Instructions to follow:
Nothing but the lines from the line with "Click the Windows" through the end of the data is to be copied, and each is to be copied exactly.

-- Data shown follows --

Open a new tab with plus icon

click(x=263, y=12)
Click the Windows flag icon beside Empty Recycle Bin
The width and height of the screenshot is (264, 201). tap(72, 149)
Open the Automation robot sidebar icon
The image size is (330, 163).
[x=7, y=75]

-- Data shown concluded --

Solved problem:
Click the Windows flag icon beside Empty Recycle Bin
The width and height of the screenshot is (264, 201). tap(72, 149)
Open the Automation robot sidebar icon
The image size is (330, 163).
[x=7, y=75]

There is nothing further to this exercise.